=== WHAT TO DO ===
Output only the lines of the entries that follow, starting at the one with "You are a computer-use agent." and running down to the one with "Task: Click the browser forward arrow", both included and unchanged.

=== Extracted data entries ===
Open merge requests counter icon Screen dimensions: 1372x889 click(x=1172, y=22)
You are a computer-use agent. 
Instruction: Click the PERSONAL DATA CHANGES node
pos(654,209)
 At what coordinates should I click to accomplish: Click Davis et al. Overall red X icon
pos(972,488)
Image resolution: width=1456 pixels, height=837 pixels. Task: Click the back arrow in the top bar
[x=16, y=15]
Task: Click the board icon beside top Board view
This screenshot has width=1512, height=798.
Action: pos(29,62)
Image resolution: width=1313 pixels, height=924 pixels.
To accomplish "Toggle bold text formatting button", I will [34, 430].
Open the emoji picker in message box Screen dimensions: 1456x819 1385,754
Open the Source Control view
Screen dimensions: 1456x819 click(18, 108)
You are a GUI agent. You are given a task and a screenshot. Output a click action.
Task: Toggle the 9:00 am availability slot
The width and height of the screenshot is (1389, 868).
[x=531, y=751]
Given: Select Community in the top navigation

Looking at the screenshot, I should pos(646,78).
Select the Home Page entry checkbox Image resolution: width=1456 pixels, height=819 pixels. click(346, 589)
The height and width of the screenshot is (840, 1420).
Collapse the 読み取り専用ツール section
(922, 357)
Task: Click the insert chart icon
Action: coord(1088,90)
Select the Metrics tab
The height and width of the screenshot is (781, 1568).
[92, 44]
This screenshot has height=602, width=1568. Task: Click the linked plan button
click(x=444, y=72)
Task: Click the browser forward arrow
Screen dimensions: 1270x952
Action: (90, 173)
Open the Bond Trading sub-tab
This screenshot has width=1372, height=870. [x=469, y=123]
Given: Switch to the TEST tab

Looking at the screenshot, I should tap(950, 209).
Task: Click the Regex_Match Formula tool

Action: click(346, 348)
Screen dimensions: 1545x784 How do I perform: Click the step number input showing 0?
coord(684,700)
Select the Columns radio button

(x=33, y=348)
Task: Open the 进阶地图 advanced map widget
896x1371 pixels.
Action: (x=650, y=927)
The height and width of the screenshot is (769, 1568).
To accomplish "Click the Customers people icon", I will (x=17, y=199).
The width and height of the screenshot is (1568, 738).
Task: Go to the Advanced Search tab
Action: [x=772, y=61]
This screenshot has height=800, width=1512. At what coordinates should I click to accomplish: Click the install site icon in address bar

=== EXPECTED OUTPUT ===
You are a computer-use agent. 
Instruction: Click the PERSONAL DATA CHANGES node
pos(654,209)
 At what coordinates should I click to accomplish: Click Davis et al. Overall red X icon
pos(972,488)
Image resolution: width=1456 pixels, height=837 pixels. Task: Click the back arrow in the top bar
[x=16, y=15]
Task: Click the board icon beside top Board view
This screenshot has width=1512, height=798.
Action: pos(29,62)
Image resolution: width=1313 pixels, height=924 pixels.
To accomplish "Toggle bold text formatting button", I will [34, 430].
Open the emoji picker in message box Screen dimensions: 1456x819 1385,754
Open the Source Control view
Screen dimensions: 1456x819 click(18, 108)
You are a GUI agent. You are given a task and a screenshot. Output a click action.
Task: Toggle the 9:00 am availability slot
The width and height of the screenshot is (1389, 868).
[x=531, y=751]
Given: Select Community in the top navigation

Looking at the screenshot, I should pos(646,78).
Select the Home Page entry checkbox Image resolution: width=1456 pixels, height=819 pixels. click(346, 589)
The height and width of the screenshot is (840, 1420).
Collapse the 読み取り専用ツール section
(922, 357)
Task: Click the insert chart icon
Action: coord(1088,90)
Select the Metrics tab
The height and width of the screenshot is (781, 1568).
[92, 44]
This screenshot has height=602, width=1568. Task: Click the linked plan button
click(x=444, y=72)
Task: Click the browser forward arrow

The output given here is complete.